The breadth and increasingly global nature of the IT supply chain, which will increase opportunities for subversion from attackers within and outside the country.
Lawful Intercept Solution
A desirable intercept solution should be capable to meet the test of time, rising to meet the challenges of each new communications technology as it emerges. It should be designed for real time communication intercepts, and its portfolio of supported technologies should include VoIP, wireless data, WiFi, Wi-Max, broadband, satellite and 4G/LTE wireless. Bulleted below is the must haves of intercept technology requirements for LIAs:-
- Designed to interoperate with multiple technologies simultaneously.
- Scalable to easily meet additional intercept requirements.
- Extensive list of global delivery standards.
- Capable to support license based upgrades to prevent need to swap out equipment.
- Operate on COTS equipment.
- Support for advanced VoIP call flows.
- Monitoring, Data Discovery and Communication Analysis.
In today's cyber world, lawful interception and data discovery is critical to a LEA's or intelligence agency's ability to detect, prevent and prosecute terrorist and criminal activity. Regardless of what device, application, or network type today's terrorist or criminal use, the solution should be capable of supporting a wide range of protocols, applications and communication methods from voice and ip data, 2G to 4G/LTE mobile networks, traditional voice to VoIP.
Law enforcement agencies require a monitoring and analysis solution that leaves "no packet unturned", storing standards-based intercept traffic, building relationships between targets and associates, charting target activities, mapping locations and generating evidentiary reports and media. Provide law enforcement the capabilities to correlate relevant communications intelligence from call detail records to IP data records, webmail, and web search to social media use - all designed specifically for law enforcement.
- Cyber Monitoring: Enable proactive monitoring of specific behavior within cyber communications which match LEA or intelligence-directed collection requirements. These capabilities can serve the needs of the Monitoring Center or the broader needs of advanced IP data intelligence and law enforcement analysis teams;
- Visualization and Reconstruction: Provide the accurate reconstruction of intercepted voice, text and Internet activity such as micro blogging, social networking, webmail and chat exactly as they were created in real time;
- Analysis: Enable the correlation of intelligence from Internet Protocol Data Records (IPDR) and Call Detail Records (CDR) to full communications' content. Use analysis capabilities from advanced link analysis to correlated location (Call Detail Record, ping, IRI location) analysis to expose hidden relationships, associate suspicious communication behaviors to specific identities, and help identify new suspects. This enables cutting-edge analysts to correlate actors, time, and location, to find associates in, preparations for, and the commitment of a multitude of crimes;
- Threat discovery: Provide high-capacity access, mediation, data storage, retention, and extraction of country-wide metadata - particularly IP data records (IPDR) as well as CDR - at speeds necessary for national level analysis to uncover unknown threats.
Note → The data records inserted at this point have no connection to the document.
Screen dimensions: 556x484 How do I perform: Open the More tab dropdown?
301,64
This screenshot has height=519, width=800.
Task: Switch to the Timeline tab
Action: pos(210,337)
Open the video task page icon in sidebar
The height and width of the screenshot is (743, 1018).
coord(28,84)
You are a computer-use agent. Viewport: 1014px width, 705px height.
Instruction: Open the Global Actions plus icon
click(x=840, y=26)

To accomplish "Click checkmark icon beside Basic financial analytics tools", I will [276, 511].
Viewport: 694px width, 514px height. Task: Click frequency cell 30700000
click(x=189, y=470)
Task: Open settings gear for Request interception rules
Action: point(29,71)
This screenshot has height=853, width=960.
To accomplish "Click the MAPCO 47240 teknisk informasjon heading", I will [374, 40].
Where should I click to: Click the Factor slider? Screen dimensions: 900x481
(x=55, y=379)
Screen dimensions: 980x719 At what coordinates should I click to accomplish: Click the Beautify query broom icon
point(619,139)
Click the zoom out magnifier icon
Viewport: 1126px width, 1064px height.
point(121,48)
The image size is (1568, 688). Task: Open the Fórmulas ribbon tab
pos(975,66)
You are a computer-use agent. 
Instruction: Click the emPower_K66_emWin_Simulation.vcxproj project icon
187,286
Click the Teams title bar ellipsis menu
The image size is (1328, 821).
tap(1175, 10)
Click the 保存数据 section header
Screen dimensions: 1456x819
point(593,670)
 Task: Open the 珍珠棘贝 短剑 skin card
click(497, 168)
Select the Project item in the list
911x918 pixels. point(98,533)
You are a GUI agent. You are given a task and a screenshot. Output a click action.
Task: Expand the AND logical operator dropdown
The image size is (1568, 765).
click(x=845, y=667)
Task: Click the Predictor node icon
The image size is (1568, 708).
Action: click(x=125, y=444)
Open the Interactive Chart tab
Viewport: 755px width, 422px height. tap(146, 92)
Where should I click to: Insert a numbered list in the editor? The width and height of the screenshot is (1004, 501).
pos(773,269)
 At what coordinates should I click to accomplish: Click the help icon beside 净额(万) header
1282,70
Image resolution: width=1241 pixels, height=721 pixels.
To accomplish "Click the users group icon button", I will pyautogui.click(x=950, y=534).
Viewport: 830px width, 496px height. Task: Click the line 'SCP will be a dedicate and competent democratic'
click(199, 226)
Today's IP based communication systems have enabled many new services for users and this shift has created tremendous challenges for LEAs to follow their suspects and for service providers to continuously comply with national security laws.
The rapid growth of IP communications like webmail, chat social media along with emergence of voice-over-Internet-protocols (VoIP) telephony and ipv6 necessitates solutions that can evolve as network evolve. Today's solutions must enable telecom service providers to maintain their return on investment for compliance and also enable LEAs and national government organizations to be effective when tracking criminals and criminal actions facilitated or perpetrated on line.